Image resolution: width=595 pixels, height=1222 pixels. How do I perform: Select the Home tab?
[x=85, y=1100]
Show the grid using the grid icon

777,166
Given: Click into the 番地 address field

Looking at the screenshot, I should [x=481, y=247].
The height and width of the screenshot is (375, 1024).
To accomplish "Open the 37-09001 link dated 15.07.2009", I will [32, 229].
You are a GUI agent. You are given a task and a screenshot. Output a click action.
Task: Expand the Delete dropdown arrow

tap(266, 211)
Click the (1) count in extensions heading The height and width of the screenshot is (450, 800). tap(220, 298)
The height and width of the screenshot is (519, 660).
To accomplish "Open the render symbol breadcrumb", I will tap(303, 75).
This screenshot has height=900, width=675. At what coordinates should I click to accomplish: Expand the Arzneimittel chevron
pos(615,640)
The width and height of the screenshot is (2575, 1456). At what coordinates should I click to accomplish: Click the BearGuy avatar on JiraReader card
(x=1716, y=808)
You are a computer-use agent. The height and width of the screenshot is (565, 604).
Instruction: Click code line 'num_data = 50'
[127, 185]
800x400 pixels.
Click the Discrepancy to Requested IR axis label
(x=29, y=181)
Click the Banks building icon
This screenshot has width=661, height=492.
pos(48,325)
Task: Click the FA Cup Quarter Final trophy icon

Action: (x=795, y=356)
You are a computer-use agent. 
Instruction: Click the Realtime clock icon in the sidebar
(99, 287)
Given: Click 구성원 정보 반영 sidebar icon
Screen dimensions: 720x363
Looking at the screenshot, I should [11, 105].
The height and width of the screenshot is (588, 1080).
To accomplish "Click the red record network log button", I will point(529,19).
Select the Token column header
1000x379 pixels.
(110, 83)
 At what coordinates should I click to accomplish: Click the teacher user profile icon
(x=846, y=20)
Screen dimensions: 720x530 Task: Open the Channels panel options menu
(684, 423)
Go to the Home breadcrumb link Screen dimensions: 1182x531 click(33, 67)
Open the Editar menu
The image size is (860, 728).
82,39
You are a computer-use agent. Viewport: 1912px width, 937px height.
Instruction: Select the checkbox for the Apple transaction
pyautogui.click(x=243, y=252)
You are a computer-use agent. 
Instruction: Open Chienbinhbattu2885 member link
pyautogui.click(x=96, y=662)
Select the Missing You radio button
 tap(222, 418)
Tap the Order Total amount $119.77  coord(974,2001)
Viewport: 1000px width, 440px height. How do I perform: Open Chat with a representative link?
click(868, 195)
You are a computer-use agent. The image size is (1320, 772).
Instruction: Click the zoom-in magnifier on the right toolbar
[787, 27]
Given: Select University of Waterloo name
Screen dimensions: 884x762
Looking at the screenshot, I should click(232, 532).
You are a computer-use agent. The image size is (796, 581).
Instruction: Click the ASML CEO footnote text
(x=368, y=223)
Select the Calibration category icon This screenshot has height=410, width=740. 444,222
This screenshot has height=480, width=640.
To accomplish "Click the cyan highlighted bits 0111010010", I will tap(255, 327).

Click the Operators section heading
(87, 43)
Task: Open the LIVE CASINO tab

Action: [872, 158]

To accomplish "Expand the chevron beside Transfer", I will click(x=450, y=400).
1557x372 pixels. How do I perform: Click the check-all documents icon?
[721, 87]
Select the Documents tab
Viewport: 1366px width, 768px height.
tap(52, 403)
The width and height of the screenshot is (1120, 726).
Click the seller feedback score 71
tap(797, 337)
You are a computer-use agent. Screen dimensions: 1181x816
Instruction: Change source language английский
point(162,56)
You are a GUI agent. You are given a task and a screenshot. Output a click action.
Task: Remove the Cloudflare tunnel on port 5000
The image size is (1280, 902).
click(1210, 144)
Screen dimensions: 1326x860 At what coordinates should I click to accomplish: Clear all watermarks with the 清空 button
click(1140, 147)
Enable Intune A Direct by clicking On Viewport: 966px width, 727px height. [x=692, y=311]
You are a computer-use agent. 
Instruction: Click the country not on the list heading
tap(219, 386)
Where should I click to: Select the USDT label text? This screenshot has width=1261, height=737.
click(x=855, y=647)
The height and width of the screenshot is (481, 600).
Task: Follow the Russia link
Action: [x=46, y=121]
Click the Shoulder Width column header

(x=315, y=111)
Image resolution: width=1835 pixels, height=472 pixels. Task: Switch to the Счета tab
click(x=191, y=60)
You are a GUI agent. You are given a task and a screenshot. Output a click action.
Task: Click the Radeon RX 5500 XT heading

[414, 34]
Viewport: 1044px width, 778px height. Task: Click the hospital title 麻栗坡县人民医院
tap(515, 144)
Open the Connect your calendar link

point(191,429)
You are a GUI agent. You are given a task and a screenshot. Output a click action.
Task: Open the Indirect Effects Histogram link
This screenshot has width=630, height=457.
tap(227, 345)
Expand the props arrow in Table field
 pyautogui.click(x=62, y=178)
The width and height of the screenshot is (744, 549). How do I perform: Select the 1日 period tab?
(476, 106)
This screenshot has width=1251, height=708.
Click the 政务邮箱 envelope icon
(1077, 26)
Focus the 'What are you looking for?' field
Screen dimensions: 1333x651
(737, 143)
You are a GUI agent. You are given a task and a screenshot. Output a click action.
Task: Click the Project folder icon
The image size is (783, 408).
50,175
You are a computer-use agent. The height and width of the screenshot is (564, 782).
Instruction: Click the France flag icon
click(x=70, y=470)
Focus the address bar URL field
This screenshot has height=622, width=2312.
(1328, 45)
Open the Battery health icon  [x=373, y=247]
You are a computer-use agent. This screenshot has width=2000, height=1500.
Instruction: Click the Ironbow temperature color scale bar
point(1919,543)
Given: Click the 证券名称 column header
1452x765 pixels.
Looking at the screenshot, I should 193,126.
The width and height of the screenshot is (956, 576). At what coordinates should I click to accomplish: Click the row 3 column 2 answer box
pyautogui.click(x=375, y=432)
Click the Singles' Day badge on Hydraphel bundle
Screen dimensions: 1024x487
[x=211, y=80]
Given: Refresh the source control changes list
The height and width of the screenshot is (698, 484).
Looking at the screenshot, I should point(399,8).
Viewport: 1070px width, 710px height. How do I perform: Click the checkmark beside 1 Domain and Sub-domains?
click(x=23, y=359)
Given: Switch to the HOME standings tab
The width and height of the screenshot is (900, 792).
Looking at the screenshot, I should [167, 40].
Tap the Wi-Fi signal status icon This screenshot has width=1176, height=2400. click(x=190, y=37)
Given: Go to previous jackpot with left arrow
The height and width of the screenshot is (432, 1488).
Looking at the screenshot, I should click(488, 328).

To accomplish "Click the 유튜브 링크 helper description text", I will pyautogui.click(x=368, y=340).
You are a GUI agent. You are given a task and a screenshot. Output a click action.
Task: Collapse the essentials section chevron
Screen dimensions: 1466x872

**Requirement**
Scan the listing above, and wherever a line holds the string "computer", copy that line.

**Exercise result**
You are a computer-use agent. The height and width of the screenshot is (565, 604).
You are a computer-use agent. 
You are a computer-use agent. Viewport: 1912px width, 937px height.
You are a computer-use agent. 
You are a computer-use agent. The image size is (1320, 772).
You are a computer-use agent. The image size is (796, 581).
You are a computer-use agent. Screen dimensions: 1181x816
You are a computer-use agent. 
You are a computer-use agent. The height and width of the screenshot is (564, 782).
You are a computer-use agent. This screenshot has width=2000, height=1500.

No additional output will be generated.